--- Begin Dataset entries ---
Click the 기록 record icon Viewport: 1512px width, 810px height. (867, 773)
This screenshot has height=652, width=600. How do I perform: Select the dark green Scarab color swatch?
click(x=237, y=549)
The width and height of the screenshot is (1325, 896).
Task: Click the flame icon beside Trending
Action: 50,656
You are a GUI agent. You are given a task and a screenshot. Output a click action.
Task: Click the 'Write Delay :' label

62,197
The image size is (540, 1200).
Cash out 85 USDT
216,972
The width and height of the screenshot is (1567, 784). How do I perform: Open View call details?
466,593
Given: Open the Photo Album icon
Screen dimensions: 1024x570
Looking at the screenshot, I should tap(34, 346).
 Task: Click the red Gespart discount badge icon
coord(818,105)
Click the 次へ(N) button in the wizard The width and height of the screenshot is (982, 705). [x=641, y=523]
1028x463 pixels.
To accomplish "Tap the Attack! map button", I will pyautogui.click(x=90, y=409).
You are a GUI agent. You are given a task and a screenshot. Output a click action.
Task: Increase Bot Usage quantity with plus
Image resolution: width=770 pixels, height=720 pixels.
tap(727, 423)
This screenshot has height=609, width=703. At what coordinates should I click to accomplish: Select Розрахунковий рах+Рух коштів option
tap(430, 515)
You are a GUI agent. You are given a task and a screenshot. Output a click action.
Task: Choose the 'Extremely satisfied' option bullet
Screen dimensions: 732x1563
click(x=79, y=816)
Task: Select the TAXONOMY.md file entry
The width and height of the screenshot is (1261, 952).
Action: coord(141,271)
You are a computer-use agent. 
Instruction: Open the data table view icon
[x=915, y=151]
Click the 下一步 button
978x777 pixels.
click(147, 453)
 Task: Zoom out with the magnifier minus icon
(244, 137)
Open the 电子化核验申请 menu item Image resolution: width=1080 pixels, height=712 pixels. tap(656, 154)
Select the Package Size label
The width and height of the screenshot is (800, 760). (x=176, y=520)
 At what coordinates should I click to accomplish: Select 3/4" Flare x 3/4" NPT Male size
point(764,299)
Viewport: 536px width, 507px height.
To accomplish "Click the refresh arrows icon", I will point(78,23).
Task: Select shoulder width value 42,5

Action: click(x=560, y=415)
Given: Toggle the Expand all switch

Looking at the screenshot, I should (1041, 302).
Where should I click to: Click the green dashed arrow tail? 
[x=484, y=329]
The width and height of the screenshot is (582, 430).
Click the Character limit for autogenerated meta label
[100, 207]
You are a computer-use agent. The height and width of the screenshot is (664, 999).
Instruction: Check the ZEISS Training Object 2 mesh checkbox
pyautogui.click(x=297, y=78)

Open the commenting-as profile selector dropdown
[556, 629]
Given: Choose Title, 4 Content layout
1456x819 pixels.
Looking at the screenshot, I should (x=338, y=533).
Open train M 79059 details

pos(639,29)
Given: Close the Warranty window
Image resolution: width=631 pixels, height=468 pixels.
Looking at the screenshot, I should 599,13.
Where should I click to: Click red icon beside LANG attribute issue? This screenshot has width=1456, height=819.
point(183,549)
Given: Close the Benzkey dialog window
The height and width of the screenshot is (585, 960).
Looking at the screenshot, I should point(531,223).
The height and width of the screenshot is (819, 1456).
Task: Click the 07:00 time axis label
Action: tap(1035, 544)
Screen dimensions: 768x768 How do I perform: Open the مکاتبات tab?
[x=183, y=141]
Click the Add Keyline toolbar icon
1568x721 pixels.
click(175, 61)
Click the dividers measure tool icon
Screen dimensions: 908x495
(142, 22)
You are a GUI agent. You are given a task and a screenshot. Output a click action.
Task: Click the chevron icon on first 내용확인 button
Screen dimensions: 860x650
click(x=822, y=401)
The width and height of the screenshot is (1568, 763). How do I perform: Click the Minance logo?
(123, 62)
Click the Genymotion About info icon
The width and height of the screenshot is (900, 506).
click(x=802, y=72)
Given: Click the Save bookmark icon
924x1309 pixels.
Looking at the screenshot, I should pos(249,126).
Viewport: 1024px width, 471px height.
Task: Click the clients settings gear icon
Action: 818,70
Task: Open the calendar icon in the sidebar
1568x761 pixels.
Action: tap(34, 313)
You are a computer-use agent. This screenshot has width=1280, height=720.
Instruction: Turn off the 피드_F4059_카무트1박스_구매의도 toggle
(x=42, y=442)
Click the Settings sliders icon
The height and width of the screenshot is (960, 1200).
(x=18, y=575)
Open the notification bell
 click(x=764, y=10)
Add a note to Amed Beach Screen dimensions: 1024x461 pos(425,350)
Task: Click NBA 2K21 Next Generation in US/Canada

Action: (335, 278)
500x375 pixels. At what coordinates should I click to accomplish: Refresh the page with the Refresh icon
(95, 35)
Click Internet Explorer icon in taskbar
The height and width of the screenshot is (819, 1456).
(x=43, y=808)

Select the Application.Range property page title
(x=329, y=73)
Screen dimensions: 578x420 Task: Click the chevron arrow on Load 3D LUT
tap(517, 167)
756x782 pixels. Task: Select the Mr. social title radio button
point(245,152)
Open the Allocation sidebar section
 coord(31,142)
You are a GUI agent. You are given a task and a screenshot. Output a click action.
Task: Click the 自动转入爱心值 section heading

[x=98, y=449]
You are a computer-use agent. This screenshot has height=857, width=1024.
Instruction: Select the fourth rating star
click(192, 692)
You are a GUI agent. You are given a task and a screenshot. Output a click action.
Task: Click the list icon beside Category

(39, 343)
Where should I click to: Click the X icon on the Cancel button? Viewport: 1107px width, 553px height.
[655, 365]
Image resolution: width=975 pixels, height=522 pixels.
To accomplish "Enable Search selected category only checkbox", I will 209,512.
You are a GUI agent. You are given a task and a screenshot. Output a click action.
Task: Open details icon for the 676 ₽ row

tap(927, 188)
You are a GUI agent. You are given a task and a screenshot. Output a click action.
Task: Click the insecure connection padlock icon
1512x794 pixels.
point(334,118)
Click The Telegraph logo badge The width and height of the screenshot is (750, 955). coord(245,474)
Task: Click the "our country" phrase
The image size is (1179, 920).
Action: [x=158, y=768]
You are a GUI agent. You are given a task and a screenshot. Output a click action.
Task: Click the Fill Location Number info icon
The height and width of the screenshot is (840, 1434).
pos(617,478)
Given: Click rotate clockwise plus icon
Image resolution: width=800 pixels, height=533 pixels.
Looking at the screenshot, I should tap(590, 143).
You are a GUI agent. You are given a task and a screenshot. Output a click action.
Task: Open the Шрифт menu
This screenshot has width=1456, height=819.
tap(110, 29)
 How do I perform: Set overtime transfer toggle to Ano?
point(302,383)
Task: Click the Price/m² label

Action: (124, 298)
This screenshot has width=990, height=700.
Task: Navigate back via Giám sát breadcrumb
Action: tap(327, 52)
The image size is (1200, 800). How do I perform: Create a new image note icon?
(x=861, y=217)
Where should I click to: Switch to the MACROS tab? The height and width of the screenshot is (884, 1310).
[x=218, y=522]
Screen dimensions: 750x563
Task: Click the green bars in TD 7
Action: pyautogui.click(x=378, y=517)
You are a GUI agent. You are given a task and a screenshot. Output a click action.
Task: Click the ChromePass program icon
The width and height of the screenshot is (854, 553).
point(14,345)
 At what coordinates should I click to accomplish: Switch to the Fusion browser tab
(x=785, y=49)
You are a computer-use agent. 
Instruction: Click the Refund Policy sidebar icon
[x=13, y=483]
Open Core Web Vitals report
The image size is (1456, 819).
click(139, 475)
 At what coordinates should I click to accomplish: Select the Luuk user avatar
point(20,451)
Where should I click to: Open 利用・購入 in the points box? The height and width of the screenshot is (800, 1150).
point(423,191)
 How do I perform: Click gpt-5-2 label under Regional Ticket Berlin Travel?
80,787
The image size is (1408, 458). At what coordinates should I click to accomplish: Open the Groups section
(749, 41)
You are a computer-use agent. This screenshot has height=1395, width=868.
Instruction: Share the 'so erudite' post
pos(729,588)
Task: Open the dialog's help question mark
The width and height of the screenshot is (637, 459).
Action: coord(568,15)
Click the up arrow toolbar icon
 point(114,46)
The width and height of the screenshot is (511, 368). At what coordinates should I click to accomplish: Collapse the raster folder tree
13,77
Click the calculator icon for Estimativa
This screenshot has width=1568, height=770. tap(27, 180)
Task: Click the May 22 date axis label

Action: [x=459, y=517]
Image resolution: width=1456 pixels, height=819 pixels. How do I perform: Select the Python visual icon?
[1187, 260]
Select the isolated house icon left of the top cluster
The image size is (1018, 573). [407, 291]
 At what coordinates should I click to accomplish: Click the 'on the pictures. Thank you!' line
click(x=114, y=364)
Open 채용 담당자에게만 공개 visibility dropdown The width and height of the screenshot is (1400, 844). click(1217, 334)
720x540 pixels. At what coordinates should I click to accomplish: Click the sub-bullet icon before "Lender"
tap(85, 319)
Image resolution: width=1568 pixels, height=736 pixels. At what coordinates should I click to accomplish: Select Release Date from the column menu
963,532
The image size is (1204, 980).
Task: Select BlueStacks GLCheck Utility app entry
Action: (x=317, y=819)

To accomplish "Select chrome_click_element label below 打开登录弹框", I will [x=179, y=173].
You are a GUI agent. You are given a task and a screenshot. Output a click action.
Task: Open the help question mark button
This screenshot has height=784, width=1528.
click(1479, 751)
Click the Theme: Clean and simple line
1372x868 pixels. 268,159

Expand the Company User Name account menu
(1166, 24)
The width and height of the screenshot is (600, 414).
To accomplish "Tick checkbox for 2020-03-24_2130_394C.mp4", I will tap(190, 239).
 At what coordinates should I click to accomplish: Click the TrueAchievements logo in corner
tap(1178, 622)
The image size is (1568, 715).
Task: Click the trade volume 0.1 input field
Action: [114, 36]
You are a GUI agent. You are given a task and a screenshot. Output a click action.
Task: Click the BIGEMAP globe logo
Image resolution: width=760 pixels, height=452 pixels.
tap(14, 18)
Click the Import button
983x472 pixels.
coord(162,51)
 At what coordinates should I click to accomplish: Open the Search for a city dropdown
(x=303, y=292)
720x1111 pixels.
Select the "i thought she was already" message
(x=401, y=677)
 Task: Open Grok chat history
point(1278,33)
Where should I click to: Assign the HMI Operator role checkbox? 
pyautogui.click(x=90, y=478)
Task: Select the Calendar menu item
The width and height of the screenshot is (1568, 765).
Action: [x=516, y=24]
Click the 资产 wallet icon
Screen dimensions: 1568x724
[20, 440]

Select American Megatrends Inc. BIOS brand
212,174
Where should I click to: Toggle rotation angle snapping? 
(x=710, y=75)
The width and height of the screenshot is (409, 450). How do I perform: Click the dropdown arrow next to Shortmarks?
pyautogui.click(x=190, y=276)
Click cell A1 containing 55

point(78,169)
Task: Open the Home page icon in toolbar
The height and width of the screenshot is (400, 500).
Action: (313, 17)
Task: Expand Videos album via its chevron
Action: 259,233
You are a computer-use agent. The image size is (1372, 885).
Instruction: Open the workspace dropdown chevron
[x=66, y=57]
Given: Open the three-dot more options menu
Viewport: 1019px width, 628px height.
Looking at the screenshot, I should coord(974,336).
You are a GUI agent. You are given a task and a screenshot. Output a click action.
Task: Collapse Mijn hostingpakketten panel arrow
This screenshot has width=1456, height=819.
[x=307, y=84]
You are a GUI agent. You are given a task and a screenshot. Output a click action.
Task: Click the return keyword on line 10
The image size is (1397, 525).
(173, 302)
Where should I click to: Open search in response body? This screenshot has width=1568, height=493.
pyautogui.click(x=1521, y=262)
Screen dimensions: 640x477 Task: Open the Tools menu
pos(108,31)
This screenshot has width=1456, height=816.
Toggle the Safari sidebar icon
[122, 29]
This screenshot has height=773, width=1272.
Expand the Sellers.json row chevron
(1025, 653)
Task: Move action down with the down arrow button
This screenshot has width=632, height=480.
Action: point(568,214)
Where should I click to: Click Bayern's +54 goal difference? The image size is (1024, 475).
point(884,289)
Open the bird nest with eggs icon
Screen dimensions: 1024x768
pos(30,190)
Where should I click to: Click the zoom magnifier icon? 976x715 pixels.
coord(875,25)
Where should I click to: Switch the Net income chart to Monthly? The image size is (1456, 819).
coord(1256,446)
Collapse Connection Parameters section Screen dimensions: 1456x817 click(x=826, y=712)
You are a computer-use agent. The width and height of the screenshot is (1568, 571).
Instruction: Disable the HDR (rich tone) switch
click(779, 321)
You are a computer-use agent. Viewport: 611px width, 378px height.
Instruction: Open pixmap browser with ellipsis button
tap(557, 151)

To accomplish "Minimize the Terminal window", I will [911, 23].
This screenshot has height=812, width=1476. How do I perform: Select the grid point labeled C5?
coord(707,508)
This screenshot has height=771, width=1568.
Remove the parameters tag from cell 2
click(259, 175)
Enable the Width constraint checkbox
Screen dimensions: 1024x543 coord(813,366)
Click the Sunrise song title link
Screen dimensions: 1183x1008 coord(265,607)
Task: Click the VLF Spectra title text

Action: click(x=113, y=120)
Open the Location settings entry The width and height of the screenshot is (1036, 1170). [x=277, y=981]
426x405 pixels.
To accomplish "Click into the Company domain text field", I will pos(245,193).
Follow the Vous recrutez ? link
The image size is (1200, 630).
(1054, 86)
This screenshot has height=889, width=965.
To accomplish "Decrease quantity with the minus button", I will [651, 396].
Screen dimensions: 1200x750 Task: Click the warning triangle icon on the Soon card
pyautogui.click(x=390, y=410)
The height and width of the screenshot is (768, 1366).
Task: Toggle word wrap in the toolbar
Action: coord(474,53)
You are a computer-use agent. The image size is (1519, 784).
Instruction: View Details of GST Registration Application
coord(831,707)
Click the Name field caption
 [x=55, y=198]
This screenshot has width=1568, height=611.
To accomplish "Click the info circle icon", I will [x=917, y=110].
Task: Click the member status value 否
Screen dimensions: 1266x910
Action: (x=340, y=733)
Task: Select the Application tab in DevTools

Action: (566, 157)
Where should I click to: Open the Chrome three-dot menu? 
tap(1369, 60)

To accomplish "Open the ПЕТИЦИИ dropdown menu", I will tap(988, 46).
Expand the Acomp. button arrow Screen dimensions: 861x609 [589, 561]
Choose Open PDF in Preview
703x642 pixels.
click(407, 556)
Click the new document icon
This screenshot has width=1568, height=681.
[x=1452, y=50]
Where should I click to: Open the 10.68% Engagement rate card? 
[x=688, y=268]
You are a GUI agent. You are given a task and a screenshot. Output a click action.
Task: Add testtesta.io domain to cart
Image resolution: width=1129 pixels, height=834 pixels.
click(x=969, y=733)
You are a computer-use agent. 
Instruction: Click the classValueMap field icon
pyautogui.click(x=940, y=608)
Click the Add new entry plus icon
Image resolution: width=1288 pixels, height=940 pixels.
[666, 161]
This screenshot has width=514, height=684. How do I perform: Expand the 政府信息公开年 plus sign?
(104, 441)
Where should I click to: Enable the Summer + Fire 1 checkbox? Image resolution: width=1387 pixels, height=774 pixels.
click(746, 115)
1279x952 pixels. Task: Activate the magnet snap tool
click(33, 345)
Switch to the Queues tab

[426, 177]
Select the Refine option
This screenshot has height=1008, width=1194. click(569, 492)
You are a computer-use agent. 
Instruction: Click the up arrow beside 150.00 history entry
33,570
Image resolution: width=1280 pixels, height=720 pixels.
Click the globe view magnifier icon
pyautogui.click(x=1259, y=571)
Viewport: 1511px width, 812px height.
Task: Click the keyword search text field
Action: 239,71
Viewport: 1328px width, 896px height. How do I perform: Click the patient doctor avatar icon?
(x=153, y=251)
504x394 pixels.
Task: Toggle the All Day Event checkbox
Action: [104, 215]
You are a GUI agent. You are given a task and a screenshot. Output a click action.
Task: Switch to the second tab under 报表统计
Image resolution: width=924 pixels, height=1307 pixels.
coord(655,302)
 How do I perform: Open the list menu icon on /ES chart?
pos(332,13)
--- End Dataset entries ---
Reproduce verbatim the lines in the records above, starting at the line that contains "Open the notification bell" and ending at the line that contains "tap(517, 167)", both included.

Worked solution>
Open the notification bell
 click(x=764, y=10)
Add a note to Amed Beach Screen dimensions: 1024x461 pos(425,350)
Task: Click NBA 2K21 Next Generation in US/Canada

Action: (335, 278)
500x375 pixels. At what coordinates should I click to accomplish: Refresh the page with the Refresh icon
(95, 35)
Click Internet Explorer icon in taskbar
The height and width of the screenshot is (819, 1456).
(x=43, y=808)

Select the Application.Range property page title
(x=329, y=73)
Screen dimensions: 578x420 Task: Click the chevron arrow on Load 3D LUT
tap(517, 167)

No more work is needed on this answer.